PETA would save more animals if its methods were more moderate. The same goes for a number of pro-life organizations. If you insist on continuing to use methods that do more harm than good to your message, then your goal is being right instead of doing right.
Want to put your talents to a good pro-life purpose? Instead of worrying about politicians, work towards ending the cycle of societal decay that is leading to the abortions. There are many homes and organizations around the country devoted to caring for girls and young women who made the right decision to not abort. They need money, baby food and volunteers, not sign-wavers. As Angie Weszely writes at Think Christian:
Working to make abortion illegal, or to keep it legal, does not bring the acceptance and support that can change the trajectory of the lives of women and children.
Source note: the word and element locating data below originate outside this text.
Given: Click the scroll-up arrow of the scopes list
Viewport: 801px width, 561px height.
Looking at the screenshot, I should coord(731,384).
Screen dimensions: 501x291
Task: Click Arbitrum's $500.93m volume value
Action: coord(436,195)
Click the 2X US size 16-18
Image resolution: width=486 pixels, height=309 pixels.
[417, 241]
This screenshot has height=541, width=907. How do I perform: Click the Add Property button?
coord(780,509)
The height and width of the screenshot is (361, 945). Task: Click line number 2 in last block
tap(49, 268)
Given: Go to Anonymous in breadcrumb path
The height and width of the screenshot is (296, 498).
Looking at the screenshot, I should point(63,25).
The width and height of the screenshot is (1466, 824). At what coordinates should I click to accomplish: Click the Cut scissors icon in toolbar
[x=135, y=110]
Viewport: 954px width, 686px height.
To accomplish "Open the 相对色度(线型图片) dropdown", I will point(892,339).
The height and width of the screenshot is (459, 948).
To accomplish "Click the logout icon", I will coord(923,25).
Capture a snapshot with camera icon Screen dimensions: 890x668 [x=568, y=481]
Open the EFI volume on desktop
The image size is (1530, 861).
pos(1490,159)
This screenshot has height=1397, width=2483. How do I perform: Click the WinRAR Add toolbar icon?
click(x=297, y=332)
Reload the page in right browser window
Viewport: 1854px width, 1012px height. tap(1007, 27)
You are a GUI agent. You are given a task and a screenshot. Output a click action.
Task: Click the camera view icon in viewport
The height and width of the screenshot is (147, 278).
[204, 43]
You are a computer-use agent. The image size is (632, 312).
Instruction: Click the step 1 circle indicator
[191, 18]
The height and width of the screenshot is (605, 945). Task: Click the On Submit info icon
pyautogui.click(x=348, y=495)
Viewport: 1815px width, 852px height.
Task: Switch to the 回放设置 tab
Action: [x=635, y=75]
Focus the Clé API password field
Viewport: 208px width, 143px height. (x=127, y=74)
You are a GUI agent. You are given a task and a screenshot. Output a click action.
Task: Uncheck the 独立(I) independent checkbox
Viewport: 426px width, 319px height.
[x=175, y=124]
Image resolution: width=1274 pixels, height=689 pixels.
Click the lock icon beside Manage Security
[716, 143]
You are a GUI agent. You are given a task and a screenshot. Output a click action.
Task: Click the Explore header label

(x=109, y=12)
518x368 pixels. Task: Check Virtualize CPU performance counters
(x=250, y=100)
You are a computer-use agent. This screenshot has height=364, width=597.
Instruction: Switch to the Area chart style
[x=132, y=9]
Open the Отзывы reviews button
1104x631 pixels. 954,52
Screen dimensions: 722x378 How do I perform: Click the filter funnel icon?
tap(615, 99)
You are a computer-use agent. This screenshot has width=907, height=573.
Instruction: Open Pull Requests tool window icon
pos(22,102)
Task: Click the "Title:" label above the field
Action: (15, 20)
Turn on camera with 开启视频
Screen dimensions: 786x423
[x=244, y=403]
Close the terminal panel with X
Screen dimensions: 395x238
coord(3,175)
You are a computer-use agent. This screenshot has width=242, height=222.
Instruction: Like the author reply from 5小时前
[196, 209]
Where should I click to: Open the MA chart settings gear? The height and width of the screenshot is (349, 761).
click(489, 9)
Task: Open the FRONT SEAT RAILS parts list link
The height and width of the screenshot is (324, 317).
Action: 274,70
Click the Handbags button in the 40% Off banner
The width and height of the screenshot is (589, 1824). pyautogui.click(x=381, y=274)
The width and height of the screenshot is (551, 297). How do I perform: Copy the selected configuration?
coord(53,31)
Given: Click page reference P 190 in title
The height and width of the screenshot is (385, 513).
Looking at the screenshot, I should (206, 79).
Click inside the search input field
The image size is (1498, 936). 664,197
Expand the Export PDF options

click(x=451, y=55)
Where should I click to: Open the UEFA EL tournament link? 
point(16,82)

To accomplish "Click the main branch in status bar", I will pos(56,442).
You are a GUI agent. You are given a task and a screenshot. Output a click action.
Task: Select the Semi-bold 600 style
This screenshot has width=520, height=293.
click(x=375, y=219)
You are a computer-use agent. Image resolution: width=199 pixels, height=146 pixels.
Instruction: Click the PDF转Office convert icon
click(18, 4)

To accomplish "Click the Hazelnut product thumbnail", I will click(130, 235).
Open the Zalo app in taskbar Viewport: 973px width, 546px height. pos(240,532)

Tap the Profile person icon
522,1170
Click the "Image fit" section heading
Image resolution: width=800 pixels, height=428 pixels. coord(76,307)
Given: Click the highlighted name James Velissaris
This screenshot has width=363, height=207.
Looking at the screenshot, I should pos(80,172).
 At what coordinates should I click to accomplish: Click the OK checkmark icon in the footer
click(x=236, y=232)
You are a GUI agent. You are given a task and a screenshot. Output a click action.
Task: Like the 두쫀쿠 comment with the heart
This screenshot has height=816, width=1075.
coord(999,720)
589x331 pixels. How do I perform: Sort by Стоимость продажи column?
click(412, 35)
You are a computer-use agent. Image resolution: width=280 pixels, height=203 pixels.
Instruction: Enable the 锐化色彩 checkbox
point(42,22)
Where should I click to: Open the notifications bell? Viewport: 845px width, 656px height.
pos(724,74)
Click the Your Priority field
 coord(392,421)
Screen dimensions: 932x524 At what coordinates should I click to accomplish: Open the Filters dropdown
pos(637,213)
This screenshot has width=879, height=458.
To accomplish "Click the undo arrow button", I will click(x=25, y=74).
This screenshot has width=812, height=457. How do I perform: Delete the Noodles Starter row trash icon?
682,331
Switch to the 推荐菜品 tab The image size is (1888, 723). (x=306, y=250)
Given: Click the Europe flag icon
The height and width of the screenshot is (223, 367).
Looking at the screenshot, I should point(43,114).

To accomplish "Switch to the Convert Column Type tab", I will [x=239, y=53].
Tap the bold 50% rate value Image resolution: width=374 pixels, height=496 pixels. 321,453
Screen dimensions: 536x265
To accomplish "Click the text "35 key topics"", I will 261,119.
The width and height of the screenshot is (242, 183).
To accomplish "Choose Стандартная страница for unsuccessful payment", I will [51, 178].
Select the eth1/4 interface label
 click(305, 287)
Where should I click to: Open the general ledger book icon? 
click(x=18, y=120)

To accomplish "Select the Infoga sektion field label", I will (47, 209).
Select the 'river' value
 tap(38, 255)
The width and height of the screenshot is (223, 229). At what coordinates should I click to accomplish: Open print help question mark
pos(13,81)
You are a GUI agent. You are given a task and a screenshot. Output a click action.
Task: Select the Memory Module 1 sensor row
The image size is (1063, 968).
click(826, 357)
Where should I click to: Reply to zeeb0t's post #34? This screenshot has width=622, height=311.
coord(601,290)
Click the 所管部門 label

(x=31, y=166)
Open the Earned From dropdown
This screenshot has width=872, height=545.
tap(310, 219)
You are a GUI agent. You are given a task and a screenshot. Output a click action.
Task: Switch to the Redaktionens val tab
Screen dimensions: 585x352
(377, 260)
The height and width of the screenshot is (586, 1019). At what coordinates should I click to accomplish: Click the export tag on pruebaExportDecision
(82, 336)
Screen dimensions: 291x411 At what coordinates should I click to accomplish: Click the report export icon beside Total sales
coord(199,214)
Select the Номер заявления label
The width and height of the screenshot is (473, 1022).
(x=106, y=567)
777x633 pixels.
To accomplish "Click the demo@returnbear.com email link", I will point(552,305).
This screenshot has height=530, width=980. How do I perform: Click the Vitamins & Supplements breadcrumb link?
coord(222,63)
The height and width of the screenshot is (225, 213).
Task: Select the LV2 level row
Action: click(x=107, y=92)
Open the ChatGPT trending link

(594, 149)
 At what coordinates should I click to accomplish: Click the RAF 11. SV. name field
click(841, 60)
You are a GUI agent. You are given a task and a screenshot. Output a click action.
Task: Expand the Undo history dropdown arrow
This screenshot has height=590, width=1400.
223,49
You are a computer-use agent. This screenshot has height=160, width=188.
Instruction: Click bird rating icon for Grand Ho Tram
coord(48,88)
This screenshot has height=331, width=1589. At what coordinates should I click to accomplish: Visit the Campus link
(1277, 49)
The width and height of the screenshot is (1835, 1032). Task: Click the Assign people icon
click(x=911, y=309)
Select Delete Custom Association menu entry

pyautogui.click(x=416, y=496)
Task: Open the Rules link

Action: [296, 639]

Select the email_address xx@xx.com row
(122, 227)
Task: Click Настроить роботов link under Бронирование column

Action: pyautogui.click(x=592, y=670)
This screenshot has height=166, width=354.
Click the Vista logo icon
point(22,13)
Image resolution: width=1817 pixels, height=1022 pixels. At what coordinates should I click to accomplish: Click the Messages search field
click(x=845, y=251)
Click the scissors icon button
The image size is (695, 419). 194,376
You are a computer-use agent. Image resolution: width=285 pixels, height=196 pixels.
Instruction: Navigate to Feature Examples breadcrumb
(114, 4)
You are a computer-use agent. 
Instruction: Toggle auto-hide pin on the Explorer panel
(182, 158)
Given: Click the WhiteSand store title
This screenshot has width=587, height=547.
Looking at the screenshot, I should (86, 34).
The people best equipped to bring this change are Christians living out a theology of grace. We have experienced God’s total forgiveness through Christ’s sacrifice on the cross. We can level the playing field and bring a counter-cultural message that a woman facing an unplanned pregnancy is no different than the rest of us. We can see God bring transformation so that both the woman and the child can thrive.
The church needs to make a decision: In his epic biography of Pope Paul VI, Peter Hebblethwaite recounts the drama surrounding the pope’s issuance of Humanae Vitae, the encyclical which stated that birth control was against church teaching. Paul found himself defending himself against opposition from various quarters until somebody pointed out to him that the “good” Catholics were the ones arguing with him. The “bad” Catholics were using contraceptives anyway.
Nearly a half century later, Humanae Vitae seems no less archaic. But what puzzles non-Catholics the most is that the Church roundly condemns abortion while roundly condemning contraception at the same time. Instead, it continues to operate under the delusion that the faithful will happily submit to chastity before marriage and the rhythm method afterwards.
Now the bishops need not reject Humanae Vitae (lest they be out of a job, if not excommunicated outright), but would it kill them to sweep it under the rug? Just put a page on the website saying something about contraception and leave it at that. Then a campaign against abortion would look like a response to a societal evil. Instead, the Church looks like it expects a family unit out of Mayberry.
Remember that the women are often victims, too: It is a huge irony of Christian history that the faith’s opposition to abortion was a draw for women in the early years. Sociologist Rodney Stark recounts in his analysis of the pre-Constantine years, The Rise of Christianity, that women in the Roman Empire were often pressured by their husbands to abort. In those days, abortion involved taking a minor dose of poison to induce labor, and hence was often fatal for women. Christianity, which abhorred the practice from the get-go, represented a liberation for women.
Today, some women choose to get abortions, then realize what they have done after the fact. Others do not want to get an abortion, but their parents and/or boyfriends pressure them to. And, of course, there are women who were raped. Approaching the issue by making comments about women’s alleged promiscuity is not only unchristian, it’s often inaccurate.
We are Christians. We need to act like it. Pope John Paul II went out of his way to forgive the man who shot him. If you cannot forgive a woman for getting an abortion, then look to Jesus’ own words:
Why do you look at the speck of sawdust in your brother’s eye and fail to notice the plank in your own? How can you say to your brother, ‘Let me take the speck out of your eye’ when you cannot see the plank in your own? You fraud, take the plank out of your own eye first and then you can see clearly enough to remove your brother’s speck.